• PROBLEM DESCRIPTION
From the records that follow, copy every line that contains the word "Insert".

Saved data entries
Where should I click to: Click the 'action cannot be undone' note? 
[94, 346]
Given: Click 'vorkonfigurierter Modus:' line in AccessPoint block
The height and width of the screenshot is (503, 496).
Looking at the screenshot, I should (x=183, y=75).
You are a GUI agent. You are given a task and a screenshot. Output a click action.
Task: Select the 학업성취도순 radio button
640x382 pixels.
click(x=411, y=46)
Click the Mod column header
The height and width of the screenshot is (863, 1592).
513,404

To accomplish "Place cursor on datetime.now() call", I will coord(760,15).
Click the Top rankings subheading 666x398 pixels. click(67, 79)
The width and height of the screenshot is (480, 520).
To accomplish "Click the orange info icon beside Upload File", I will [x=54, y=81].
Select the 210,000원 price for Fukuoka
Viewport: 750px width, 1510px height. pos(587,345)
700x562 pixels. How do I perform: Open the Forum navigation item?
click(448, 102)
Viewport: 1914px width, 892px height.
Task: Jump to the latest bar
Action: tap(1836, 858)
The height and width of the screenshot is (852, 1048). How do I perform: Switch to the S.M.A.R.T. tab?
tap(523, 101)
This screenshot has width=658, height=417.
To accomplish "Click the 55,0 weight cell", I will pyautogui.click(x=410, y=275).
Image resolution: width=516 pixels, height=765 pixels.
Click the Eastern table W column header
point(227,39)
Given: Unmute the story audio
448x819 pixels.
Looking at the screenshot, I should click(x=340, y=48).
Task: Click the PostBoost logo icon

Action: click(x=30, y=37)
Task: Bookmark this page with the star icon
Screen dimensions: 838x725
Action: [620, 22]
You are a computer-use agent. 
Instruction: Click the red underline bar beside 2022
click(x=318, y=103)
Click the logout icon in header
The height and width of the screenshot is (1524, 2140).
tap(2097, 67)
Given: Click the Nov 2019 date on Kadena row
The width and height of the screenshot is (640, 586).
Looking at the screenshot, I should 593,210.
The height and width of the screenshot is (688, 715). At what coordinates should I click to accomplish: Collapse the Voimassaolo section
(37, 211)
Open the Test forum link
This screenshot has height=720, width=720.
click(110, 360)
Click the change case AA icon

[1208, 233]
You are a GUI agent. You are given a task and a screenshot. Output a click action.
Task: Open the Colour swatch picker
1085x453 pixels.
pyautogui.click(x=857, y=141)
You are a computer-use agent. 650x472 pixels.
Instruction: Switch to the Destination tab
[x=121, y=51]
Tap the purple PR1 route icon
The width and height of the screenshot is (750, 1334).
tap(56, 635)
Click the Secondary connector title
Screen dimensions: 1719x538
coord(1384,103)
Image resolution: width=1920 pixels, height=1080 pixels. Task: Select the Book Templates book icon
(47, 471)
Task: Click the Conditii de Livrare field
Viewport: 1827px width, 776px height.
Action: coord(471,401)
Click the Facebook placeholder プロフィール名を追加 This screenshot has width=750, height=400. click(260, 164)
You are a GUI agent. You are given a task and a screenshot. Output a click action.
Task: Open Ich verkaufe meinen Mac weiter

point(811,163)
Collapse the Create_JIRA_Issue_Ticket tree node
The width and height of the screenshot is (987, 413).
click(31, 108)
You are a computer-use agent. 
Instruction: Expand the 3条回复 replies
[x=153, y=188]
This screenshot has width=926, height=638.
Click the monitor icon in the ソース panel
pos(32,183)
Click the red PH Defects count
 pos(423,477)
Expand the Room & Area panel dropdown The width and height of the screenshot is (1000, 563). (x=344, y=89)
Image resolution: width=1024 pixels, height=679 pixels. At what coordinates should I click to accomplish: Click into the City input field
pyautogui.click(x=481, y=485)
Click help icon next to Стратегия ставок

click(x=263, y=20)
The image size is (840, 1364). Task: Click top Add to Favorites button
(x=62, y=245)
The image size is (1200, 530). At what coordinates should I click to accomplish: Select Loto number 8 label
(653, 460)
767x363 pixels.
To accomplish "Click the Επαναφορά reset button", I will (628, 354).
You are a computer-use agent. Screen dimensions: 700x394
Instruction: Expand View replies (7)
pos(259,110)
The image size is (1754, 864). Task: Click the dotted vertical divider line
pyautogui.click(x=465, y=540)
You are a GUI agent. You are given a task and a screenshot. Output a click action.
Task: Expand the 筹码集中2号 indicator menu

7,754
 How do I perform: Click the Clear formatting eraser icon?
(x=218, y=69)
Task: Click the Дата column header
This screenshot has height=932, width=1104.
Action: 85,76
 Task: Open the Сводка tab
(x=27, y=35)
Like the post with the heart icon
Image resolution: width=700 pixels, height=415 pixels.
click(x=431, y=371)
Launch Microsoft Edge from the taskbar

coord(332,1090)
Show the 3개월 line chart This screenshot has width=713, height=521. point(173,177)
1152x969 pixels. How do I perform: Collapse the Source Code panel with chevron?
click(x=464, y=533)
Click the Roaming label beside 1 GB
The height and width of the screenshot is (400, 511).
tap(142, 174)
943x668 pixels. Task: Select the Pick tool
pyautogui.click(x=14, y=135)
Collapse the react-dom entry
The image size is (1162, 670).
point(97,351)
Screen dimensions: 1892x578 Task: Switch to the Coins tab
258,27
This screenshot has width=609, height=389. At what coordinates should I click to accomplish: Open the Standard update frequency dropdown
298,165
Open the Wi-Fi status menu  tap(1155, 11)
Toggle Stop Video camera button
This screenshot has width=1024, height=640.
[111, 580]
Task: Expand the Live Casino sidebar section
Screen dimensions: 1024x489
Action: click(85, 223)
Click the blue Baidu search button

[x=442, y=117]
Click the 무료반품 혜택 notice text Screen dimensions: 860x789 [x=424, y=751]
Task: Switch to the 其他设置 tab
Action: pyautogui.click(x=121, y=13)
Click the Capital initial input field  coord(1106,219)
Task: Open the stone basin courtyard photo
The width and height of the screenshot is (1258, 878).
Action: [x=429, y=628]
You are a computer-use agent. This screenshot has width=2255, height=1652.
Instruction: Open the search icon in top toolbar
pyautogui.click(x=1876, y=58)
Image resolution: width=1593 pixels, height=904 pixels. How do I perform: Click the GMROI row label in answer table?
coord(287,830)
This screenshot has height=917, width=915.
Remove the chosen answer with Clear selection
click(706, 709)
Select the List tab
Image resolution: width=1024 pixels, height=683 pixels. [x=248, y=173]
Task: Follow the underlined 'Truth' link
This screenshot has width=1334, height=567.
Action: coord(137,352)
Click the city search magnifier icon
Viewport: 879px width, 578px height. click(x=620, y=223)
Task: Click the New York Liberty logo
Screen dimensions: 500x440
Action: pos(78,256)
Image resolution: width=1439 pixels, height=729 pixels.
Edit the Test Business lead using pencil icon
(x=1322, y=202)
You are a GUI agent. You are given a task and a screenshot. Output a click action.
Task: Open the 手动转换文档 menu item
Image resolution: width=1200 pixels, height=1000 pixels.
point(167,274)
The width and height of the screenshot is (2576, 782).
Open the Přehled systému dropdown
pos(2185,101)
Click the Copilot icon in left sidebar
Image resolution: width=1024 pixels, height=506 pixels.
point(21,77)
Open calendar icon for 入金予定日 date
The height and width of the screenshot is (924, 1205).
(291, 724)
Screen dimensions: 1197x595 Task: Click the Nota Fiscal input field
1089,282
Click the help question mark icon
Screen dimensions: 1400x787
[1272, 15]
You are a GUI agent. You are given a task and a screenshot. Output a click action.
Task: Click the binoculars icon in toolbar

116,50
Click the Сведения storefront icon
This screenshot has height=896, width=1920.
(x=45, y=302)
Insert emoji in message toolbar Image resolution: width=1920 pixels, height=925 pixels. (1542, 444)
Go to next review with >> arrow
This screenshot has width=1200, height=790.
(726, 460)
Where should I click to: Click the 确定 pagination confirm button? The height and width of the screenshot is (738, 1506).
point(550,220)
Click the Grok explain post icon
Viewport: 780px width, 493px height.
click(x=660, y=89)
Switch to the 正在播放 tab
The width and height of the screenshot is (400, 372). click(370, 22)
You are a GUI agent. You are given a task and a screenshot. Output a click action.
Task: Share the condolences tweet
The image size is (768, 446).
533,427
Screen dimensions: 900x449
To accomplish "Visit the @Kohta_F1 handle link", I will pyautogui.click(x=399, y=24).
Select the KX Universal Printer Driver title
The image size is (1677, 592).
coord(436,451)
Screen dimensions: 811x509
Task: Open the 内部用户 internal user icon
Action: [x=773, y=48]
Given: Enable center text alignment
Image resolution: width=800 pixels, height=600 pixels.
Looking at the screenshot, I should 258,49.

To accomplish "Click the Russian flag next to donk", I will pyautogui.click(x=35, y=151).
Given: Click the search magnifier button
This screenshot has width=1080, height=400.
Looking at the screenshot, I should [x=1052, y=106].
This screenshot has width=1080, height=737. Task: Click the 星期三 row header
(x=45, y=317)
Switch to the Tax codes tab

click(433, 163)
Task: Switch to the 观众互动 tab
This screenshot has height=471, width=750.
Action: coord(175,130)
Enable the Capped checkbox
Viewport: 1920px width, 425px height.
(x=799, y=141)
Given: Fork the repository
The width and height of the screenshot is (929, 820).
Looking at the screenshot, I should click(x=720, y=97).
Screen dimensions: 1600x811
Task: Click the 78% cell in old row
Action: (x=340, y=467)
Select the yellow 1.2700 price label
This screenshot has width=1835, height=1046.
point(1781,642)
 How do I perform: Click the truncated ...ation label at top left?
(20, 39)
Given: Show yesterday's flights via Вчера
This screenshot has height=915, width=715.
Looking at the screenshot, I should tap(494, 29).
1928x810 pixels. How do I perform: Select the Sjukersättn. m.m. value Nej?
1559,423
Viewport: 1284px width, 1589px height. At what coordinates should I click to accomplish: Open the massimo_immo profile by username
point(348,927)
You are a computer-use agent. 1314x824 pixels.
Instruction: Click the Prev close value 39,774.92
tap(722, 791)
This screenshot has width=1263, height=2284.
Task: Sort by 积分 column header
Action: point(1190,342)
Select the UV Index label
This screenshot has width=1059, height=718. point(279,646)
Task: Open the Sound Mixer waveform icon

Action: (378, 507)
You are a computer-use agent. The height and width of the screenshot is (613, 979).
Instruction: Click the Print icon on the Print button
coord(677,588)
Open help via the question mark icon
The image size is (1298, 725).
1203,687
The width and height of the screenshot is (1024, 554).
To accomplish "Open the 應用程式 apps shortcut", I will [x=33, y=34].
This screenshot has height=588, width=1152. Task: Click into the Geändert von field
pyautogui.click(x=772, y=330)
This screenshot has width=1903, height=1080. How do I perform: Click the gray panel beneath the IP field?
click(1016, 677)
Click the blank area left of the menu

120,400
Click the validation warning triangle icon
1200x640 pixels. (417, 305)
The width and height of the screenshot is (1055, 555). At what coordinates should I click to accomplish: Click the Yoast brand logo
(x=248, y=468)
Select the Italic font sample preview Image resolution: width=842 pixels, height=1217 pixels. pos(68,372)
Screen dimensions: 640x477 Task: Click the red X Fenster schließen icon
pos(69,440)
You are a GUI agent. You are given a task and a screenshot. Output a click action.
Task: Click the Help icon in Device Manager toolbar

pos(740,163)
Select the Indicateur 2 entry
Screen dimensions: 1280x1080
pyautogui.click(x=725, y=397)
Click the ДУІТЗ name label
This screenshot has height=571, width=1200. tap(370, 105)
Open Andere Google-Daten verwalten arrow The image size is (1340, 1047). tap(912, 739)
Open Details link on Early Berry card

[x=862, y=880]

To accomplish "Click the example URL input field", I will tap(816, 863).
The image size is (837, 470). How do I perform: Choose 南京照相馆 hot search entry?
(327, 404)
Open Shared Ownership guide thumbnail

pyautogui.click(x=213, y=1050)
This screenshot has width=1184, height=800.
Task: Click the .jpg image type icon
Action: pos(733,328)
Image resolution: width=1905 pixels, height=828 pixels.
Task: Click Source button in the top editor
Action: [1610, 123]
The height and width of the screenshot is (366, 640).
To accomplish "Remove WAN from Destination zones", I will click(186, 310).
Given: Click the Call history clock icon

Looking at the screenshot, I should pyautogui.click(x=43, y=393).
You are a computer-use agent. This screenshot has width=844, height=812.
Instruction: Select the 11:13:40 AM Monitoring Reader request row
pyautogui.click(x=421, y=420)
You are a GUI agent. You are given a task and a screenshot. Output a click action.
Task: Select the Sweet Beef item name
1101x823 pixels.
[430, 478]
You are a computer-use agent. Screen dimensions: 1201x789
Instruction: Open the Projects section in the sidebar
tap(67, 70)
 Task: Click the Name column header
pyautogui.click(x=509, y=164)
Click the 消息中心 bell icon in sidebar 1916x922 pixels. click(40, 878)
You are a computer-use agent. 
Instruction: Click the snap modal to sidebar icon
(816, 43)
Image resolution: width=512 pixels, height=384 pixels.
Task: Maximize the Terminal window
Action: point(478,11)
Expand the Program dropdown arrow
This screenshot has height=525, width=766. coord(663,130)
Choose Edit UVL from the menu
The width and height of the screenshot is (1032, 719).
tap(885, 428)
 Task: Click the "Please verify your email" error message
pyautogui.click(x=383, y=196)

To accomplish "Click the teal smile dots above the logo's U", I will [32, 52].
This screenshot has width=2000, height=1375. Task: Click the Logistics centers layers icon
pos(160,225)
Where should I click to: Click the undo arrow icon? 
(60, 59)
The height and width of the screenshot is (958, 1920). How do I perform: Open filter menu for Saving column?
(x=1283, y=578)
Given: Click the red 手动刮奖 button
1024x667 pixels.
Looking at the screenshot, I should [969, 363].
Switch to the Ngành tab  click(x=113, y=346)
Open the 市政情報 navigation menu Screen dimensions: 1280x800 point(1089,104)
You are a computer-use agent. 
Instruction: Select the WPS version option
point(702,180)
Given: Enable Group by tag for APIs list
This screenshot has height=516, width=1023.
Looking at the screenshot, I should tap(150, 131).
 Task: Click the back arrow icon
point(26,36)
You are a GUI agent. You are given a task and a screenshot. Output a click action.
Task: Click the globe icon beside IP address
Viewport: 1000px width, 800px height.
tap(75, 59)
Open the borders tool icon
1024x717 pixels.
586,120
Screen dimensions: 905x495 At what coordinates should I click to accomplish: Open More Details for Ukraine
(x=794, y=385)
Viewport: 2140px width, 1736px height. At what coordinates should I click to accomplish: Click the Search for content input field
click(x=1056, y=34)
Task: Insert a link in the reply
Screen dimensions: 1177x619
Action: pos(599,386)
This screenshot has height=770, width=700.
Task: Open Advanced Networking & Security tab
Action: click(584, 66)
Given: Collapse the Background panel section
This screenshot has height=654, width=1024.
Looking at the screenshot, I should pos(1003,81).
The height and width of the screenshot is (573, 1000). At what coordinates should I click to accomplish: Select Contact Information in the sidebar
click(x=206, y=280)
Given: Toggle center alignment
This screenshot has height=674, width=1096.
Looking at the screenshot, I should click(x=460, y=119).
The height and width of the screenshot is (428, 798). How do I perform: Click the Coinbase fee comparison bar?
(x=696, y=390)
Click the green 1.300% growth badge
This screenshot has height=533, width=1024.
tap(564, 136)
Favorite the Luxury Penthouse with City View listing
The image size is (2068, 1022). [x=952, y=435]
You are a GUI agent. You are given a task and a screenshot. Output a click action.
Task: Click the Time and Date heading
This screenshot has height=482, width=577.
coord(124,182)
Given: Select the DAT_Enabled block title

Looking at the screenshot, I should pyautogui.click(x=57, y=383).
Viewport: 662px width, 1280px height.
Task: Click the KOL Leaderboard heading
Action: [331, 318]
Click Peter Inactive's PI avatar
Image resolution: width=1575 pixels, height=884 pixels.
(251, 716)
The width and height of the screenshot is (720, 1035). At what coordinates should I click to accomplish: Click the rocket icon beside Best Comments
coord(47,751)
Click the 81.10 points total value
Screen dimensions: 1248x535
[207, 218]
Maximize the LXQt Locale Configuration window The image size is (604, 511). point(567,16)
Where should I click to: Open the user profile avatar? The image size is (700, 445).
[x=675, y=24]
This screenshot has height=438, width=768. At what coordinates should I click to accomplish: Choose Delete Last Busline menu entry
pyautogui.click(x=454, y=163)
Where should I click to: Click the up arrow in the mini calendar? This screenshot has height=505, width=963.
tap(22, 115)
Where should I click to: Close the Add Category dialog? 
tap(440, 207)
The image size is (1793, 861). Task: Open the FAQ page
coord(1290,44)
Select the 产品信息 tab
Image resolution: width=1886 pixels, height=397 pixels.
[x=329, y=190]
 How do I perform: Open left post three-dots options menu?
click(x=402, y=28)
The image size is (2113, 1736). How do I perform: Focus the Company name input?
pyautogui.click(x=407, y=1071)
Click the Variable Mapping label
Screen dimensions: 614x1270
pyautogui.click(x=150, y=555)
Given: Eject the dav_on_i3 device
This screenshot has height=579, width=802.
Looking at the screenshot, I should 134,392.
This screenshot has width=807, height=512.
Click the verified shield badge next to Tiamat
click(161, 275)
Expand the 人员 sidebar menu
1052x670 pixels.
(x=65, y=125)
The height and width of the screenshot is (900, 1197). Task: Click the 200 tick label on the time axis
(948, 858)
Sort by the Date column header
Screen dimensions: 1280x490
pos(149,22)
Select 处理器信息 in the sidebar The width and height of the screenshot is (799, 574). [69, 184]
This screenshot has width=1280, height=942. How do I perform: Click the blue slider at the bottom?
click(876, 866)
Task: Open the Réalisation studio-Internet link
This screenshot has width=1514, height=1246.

• FINISHED TASK
Insert emoji in message toolbar Image resolution: width=1920 pixels, height=925 pixels. (1542, 444)
Task: Insert a link in the reply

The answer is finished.